**What to do**
Pictures in the listing do not belong in the copy, which should repeat exactly the lines from the one holding "Click the word Jaguar in CPU row" through the last line.
[Listed entries]
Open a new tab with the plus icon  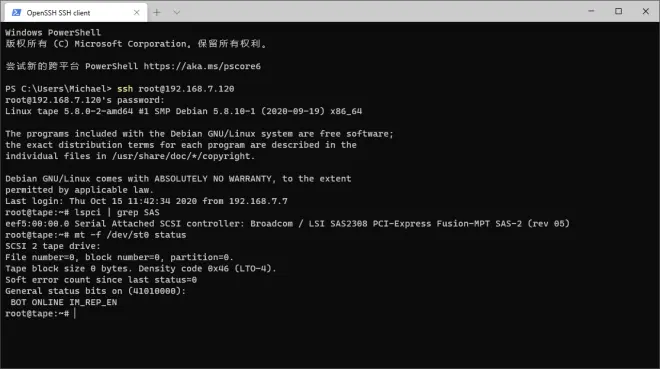click(157, 13)

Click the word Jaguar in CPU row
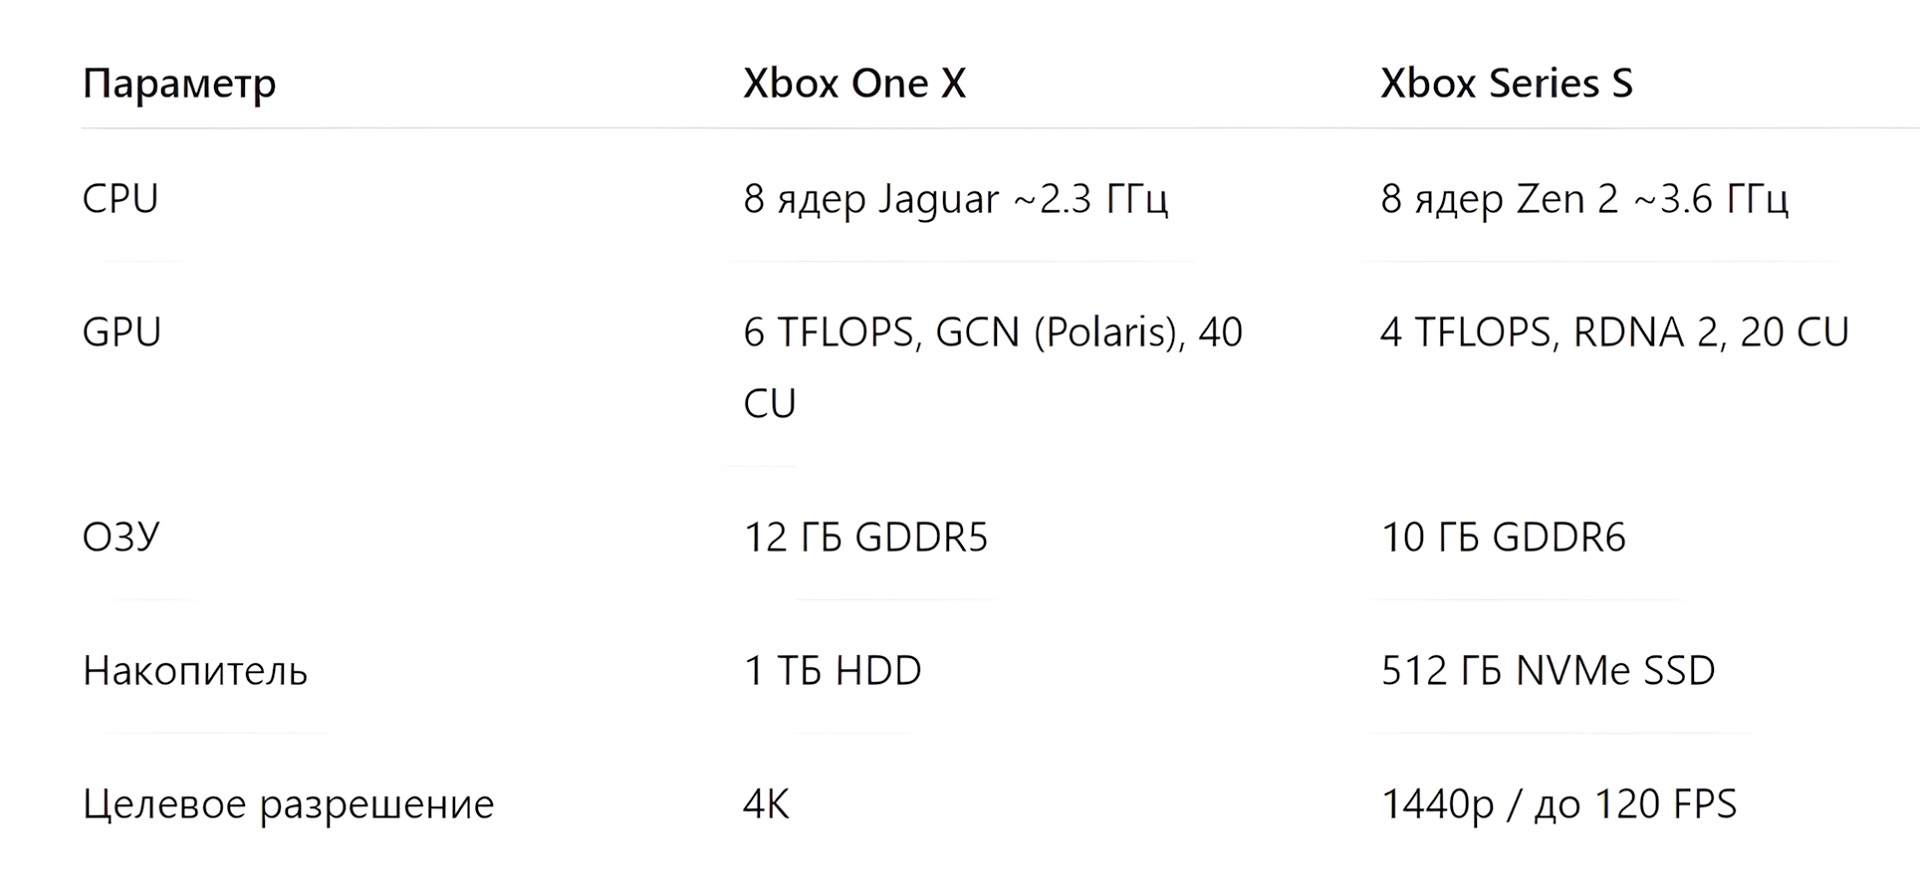pos(938,199)
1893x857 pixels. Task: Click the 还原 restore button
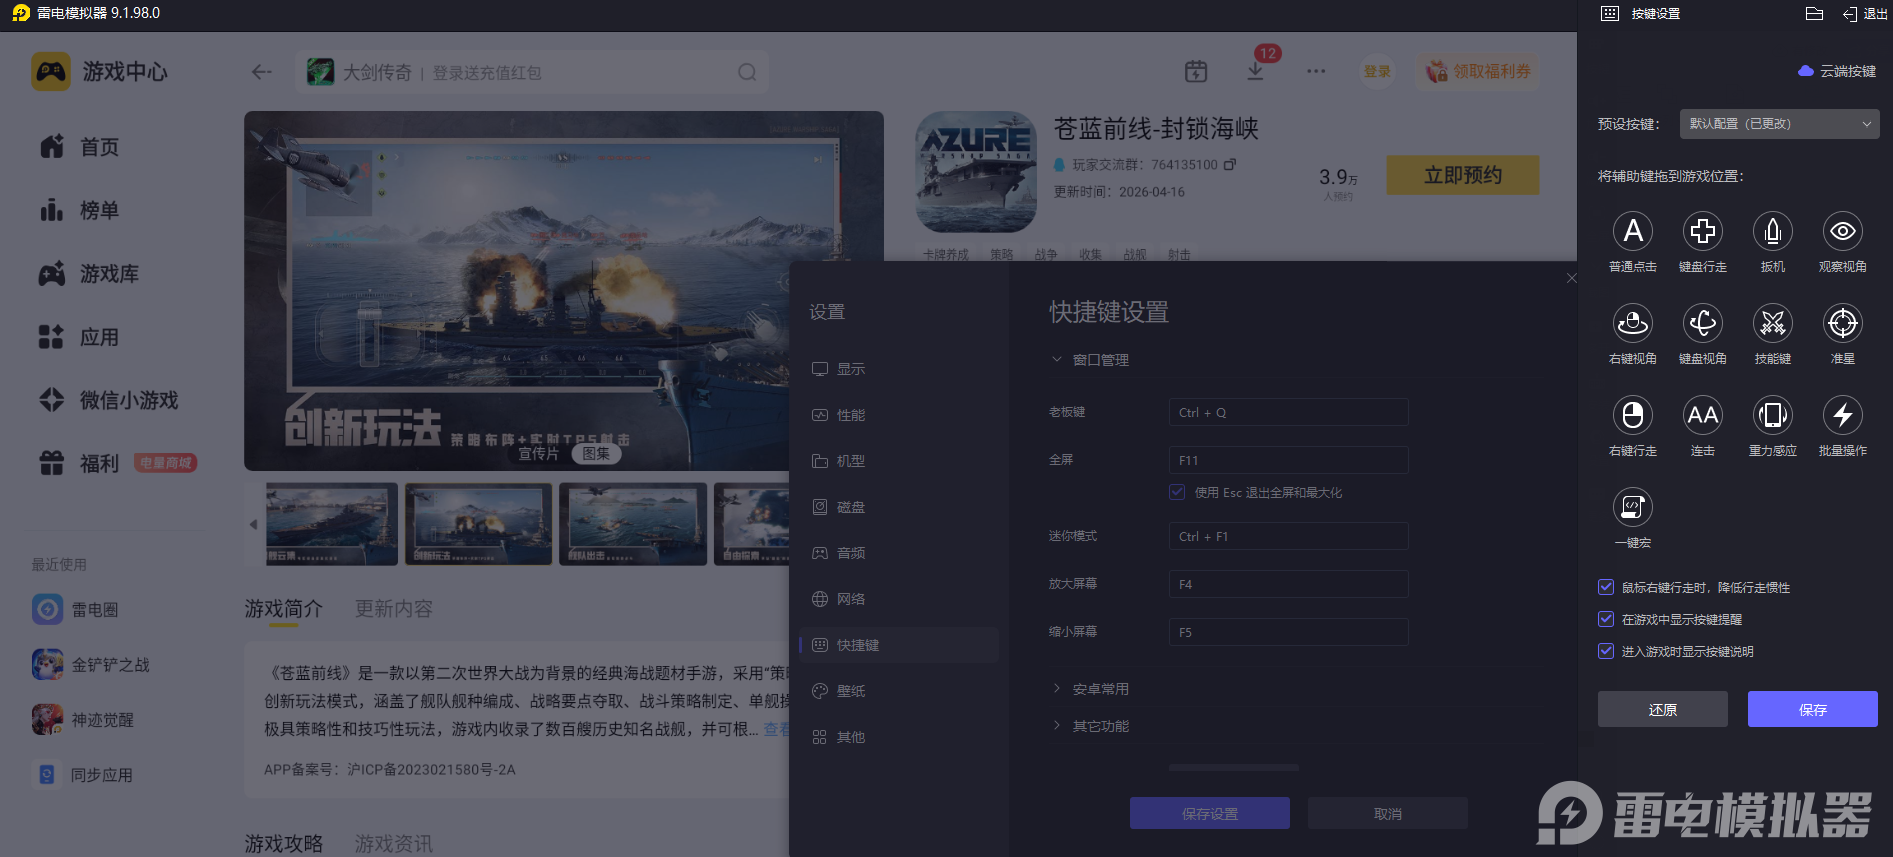[x=1662, y=709]
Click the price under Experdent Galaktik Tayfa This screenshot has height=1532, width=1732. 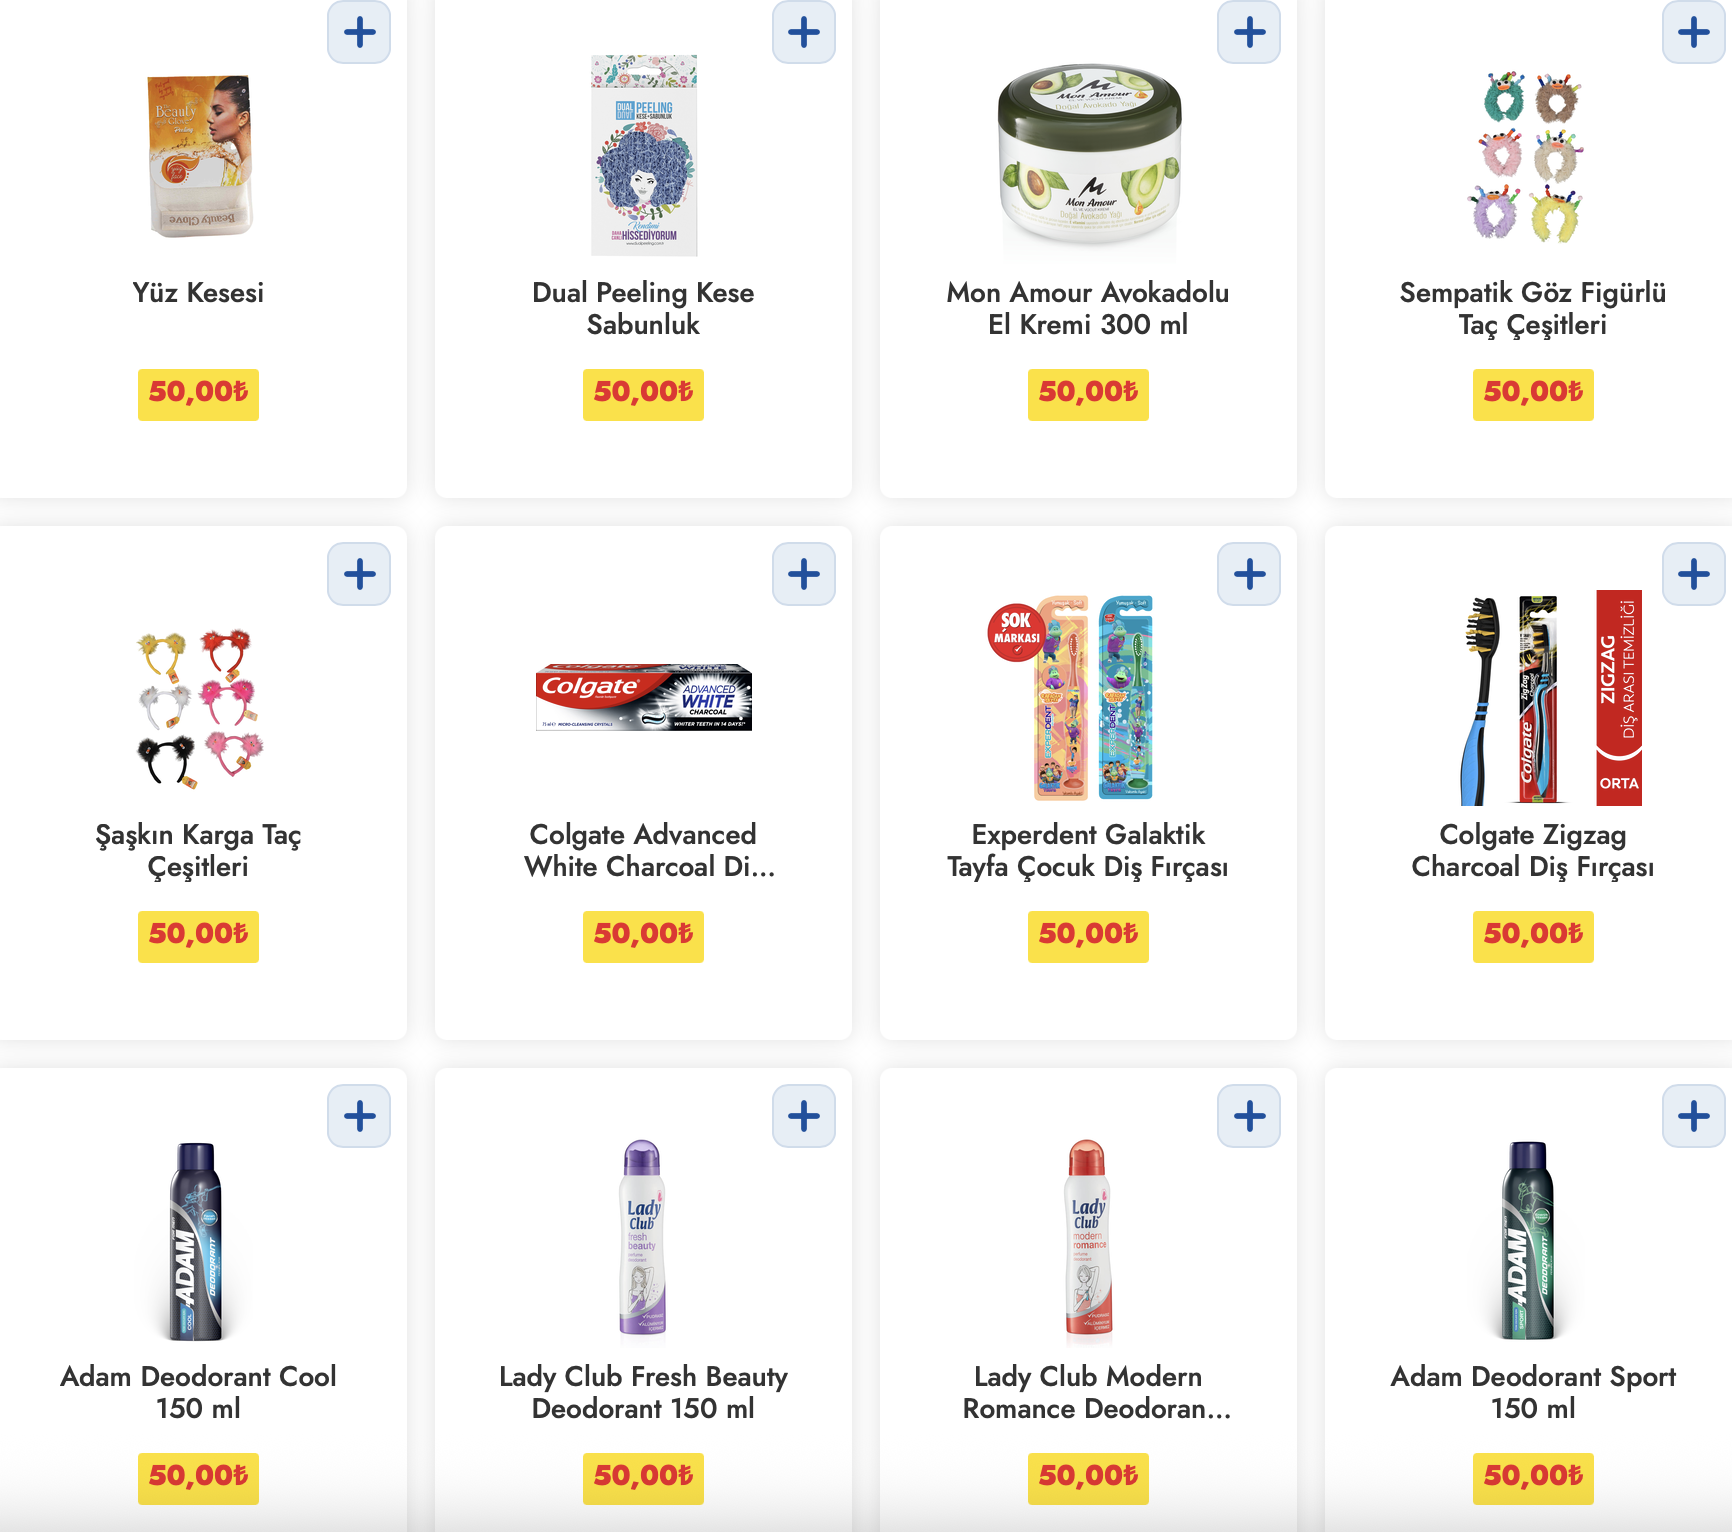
[/Listed entries]
**Solution to this task**
Click the word Jaguar in CPU row
pos(938,199)
1893x857 pixels. Task: Click the 还原 restore button
[x=1662, y=709]
Click the price under Experdent Galaktik Tayfa This screenshot has height=1532, width=1732. 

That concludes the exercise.